Nevertheless, and even with all of the lockdowns and restrictions, the set, collective calendar of holidays and occasions, even while we have been physically distanced, have allowed the holidays to take on new meaning and importance. I found myself, like many of us, asking new questions such as: How will we celebrate Passover at home? What will make Shabbat actually feel special? How do we celebrate a birthday with just our nuclear family? How will we stand during the sirens of Yom Hashoah and Yom Hazikaron? The past year has brought us to ask new questions and think critically and creatively about how we mark Jewish time as individuals and as communities, whether we observe time in traditional/halakhic ways or not.

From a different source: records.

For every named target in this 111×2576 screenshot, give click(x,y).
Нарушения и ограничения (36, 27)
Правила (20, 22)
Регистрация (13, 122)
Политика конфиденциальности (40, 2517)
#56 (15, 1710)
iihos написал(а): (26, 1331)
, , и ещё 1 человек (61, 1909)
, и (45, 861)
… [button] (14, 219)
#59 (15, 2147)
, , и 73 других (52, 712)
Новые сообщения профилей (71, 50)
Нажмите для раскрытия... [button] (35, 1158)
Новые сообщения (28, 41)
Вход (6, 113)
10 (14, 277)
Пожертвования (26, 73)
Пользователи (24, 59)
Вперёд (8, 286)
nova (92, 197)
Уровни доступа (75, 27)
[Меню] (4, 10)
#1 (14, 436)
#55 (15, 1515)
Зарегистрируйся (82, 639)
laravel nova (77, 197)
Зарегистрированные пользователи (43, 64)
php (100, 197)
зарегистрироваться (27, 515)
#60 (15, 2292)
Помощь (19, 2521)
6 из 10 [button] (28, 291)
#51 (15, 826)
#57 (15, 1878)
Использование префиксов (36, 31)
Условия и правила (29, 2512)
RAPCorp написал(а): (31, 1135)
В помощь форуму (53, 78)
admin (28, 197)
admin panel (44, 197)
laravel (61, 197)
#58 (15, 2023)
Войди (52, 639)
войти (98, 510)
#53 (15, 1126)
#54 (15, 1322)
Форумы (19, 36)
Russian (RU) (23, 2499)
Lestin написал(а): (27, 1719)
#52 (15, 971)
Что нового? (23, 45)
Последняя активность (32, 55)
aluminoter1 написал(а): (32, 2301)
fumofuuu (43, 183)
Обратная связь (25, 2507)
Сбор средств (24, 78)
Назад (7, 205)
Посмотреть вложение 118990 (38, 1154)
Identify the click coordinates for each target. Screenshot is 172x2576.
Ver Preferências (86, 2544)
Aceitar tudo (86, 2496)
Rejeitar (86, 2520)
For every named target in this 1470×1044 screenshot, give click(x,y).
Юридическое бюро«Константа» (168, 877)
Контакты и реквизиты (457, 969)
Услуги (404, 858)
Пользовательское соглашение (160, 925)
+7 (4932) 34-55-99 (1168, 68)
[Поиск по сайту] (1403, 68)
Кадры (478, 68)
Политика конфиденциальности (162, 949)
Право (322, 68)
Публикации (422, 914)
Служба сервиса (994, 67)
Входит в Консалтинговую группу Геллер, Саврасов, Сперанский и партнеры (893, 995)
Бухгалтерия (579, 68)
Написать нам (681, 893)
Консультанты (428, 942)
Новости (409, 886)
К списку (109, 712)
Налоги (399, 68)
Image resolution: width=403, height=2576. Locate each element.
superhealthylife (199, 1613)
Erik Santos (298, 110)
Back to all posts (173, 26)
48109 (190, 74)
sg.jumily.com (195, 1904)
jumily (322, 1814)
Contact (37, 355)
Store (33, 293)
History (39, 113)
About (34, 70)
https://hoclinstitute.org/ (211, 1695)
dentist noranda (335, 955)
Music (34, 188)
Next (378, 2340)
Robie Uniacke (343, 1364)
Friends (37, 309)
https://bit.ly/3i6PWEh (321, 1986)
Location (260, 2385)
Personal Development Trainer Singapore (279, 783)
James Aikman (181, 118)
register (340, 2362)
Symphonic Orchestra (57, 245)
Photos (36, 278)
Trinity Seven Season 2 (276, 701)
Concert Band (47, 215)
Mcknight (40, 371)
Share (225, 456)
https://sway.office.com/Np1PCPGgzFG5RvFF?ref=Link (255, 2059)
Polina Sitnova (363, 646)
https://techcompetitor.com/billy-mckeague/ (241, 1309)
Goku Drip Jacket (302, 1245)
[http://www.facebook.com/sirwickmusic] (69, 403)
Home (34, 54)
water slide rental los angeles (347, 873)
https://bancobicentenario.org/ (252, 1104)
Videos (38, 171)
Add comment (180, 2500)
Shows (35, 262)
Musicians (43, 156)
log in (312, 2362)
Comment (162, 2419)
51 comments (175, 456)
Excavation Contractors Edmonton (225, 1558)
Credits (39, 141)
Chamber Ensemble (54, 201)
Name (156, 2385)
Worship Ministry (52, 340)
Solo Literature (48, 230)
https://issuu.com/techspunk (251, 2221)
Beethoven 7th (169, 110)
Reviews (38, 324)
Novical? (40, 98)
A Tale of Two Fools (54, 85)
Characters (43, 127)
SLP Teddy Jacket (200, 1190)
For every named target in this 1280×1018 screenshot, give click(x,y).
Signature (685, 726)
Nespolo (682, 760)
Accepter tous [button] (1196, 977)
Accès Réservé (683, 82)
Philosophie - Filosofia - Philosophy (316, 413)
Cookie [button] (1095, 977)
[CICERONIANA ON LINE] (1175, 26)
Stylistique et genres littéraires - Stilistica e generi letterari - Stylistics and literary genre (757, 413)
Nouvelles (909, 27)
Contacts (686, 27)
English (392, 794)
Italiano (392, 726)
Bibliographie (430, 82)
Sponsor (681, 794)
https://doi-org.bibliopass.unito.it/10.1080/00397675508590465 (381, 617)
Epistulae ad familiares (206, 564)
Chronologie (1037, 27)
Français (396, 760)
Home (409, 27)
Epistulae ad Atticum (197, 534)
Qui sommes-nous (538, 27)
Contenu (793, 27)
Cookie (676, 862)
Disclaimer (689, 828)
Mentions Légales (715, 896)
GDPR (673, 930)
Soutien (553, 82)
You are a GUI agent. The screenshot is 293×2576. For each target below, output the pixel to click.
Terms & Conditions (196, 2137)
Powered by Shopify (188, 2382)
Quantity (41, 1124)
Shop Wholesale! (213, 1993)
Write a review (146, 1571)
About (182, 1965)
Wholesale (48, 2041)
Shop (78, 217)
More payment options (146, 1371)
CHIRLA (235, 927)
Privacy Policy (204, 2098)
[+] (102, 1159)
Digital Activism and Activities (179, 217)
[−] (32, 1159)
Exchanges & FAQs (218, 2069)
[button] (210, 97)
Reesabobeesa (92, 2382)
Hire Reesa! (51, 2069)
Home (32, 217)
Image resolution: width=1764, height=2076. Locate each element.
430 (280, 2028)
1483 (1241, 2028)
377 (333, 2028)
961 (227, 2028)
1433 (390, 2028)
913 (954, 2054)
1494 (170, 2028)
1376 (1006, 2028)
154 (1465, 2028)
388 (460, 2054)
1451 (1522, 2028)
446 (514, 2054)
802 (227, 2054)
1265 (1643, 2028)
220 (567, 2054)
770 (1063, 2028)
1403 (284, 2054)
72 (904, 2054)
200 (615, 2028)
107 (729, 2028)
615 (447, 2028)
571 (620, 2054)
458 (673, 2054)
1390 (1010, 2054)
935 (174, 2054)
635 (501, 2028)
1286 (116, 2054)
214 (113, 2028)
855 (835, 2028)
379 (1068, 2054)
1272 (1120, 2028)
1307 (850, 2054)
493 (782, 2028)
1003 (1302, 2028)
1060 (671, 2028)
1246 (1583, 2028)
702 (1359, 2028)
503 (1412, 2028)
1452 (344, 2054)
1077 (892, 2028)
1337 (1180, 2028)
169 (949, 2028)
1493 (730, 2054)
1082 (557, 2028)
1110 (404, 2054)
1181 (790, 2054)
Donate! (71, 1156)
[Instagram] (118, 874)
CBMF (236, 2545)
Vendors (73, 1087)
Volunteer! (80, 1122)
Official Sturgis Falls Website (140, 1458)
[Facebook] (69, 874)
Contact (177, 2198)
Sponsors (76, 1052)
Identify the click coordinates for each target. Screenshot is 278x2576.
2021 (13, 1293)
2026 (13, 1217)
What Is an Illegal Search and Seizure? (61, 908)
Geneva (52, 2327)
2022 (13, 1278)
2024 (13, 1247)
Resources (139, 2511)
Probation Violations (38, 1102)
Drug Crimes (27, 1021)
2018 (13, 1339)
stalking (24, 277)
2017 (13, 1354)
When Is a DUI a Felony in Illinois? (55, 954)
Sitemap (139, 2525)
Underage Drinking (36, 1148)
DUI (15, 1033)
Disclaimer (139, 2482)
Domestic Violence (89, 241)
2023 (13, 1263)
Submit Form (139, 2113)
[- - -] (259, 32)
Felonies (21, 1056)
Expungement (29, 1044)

During COVID, in order to feel Passover more tangibly in the air, I taught myself how to make my grandmother’s Haroset. Our home became filled with the smell of Haroset, which mixed with the smell of matza. As we read the Haggadah, we opened the window, and alongside our family we heard the echoes of several other families also reciting the “Ma Nishtana” – how is this night different from all other nights?
And we understood that some things are completely different this year, but some things never change.